### [Task instructions]
Repeat each line of the listing exactly as written.

### [Data supplied]
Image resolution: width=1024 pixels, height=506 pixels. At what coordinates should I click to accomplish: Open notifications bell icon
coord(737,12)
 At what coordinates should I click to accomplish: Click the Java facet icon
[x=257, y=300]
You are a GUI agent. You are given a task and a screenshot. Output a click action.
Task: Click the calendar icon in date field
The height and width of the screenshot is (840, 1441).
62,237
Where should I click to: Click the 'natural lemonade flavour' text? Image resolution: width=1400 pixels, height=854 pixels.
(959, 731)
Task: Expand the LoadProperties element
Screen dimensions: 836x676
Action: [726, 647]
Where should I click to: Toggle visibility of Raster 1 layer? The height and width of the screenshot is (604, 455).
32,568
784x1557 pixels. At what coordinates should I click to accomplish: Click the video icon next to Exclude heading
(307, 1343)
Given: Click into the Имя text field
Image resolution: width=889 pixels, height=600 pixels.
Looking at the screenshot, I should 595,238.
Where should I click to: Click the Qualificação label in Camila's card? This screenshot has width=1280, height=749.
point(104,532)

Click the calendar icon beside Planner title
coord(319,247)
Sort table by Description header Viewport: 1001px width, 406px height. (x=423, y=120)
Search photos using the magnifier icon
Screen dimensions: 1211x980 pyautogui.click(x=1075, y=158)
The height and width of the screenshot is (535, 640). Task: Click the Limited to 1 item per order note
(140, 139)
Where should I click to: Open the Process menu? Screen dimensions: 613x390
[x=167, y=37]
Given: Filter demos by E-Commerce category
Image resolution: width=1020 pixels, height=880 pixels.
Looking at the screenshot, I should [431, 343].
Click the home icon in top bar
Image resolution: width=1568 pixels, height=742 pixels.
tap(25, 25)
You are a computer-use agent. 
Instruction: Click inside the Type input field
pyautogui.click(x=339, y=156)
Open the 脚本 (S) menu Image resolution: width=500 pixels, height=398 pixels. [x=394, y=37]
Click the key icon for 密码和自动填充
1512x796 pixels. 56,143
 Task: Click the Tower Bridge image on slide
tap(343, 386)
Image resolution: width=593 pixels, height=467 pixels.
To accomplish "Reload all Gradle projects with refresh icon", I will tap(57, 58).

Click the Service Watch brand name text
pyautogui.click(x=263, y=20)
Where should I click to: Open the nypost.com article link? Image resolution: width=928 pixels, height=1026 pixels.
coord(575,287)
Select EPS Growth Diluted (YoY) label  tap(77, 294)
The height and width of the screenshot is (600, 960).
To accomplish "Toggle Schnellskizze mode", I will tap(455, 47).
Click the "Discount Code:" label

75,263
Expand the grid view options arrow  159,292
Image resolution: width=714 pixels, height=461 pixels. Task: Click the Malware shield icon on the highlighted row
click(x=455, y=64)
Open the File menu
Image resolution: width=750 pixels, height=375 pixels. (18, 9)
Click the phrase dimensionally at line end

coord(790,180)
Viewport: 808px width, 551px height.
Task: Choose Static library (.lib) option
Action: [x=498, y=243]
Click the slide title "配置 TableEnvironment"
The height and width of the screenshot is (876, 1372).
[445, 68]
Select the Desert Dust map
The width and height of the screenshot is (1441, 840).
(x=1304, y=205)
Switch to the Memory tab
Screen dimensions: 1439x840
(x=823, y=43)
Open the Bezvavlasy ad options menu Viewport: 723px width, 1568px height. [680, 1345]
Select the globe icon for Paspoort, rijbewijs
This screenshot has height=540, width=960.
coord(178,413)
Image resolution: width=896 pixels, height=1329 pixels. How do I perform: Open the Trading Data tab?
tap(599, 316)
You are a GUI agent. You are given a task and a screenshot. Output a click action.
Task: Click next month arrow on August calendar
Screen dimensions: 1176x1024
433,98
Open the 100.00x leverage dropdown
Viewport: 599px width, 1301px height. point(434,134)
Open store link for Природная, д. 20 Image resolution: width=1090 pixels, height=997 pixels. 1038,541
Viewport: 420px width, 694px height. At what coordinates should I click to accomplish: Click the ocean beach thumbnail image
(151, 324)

### [Answer space]
Image resolution: width=1024 pixels, height=506 pixels. At what coordinates should I click to accomplish: Open notifications bell icon
coord(737,12)
 At what coordinates should I click to accomplish: Click the Java facet icon
[x=257, y=300]
You are a GUI agent. You are given a task and a screenshot. Output a click action.
Task: Click the calendar icon in date field
The height and width of the screenshot is (840, 1441).
62,237
Where should I click to: Click the 'natural lemonade flavour' text? Image resolution: width=1400 pixels, height=854 pixels.
(959, 731)
Task: Expand the LoadProperties element
Screen dimensions: 836x676
Action: [726, 647]
Where should I click to: Toggle visibility of Raster 1 layer? The height and width of the screenshot is (604, 455).
32,568
784x1557 pixels. At what coordinates should I click to accomplish: Click the video icon next to Exclude heading
(307, 1343)
Given: Click into the Имя text field
Image resolution: width=889 pixels, height=600 pixels.
Looking at the screenshot, I should 595,238.
Where should I click to: Click the Qualificação label in Camila's card? This screenshot has width=1280, height=749.
point(104,532)

Click the calendar icon beside Planner title
coord(319,247)
Sort table by Description header Viewport: 1001px width, 406px height. (x=423, y=120)
Search photos using the magnifier icon
Screen dimensions: 1211x980 pyautogui.click(x=1075, y=158)
The height and width of the screenshot is (535, 640). Task: Click the Limited to 1 item per order note
(140, 139)
Where should I click to: Open the Process menu? Screen dimensions: 613x390
[x=167, y=37]
Given: Filter demos by E-Commerce category
Image resolution: width=1020 pixels, height=880 pixels.
Looking at the screenshot, I should [431, 343].
Click the home icon in top bar
Image resolution: width=1568 pixels, height=742 pixels.
tap(25, 25)
You are a computer-use agent. 
Instruction: Click inside the Type input field
pyautogui.click(x=339, y=156)
Open the 脚本 (S) menu Image resolution: width=500 pixels, height=398 pixels. [x=394, y=37]
Click the key icon for 密码和自动填充
1512x796 pixels. 56,143
 Task: Click the Tower Bridge image on slide
tap(343, 386)
Image resolution: width=593 pixels, height=467 pixels.
To accomplish "Reload all Gradle projects with refresh icon", I will tap(57, 58).

Click the Service Watch brand name text
pyautogui.click(x=263, y=20)
Where should I click to: Open the nypost.com article link? Image resolution: width=928 pixels, height=1026 pixels.
coord(575,287)
Select EPS Growth Diluted (YoY) label  tap(77, 294)
The height and width of the screenshot is (600, 960).
To accomplish "Toggle Schnellskizze mode", I will tap(455, 47).
Click the "Discount Code:" label

75,263
Expand the grid view options arrow  159,292
Image resolution: width=714 pixels, height=461 pixels. Task: Click the Malware shield icon on the highlighted row
click(x=455, y=64)
Open the File menu
Image resolution: width=750 pixels, height=375 pixels. (18, 9)
Click the phrase dimensionally at line end

coord(790,180)
Viewport: 808px width, 551px height.
Task: Choose Static library (.lib) option
Action: [x=498, y=243]
Click the slide title "配置 TableEnvironment"
The height and width of the screenshot is (876, 1372).
[445, 68]
Select the Desert Dust map
The width and height of the screenshot is (1441, 840).
(x=1304, y=205)
Switch to the Memory tab
Screen dimensions: 1439x840
(x=823, y=43)
Open the Bezvavlasy ad options menu Viewport: 723px width, 1568px height. [680, 1345]
Select the globe icon for Paspoort, rijbewijs
This screenshot has height=540, width=960.
coord(178,413)
Image resolution: width=896 pixels, height=1329 pixels. How do I perform: Open the Trading Data tab?
tap(599, 316)
You are a GUI agent. You are given a task and a screenshot. Output a click action.
Task: Click next month arrow on August calendar
Screen dimensions: 1176x1024
433,98
Open the 100.00x leverage dropdown
Viewport: 599px width, 1301px height. point(434,134)
Open store link for Природная, д. 20 Image resolution: width=1090 pixels, height=997 pixels. 1038,541
Viewport: 420px width, 694px height. At what coordinates should I click to accomplish: Click the ocean beach thumbnail image
(151, 324)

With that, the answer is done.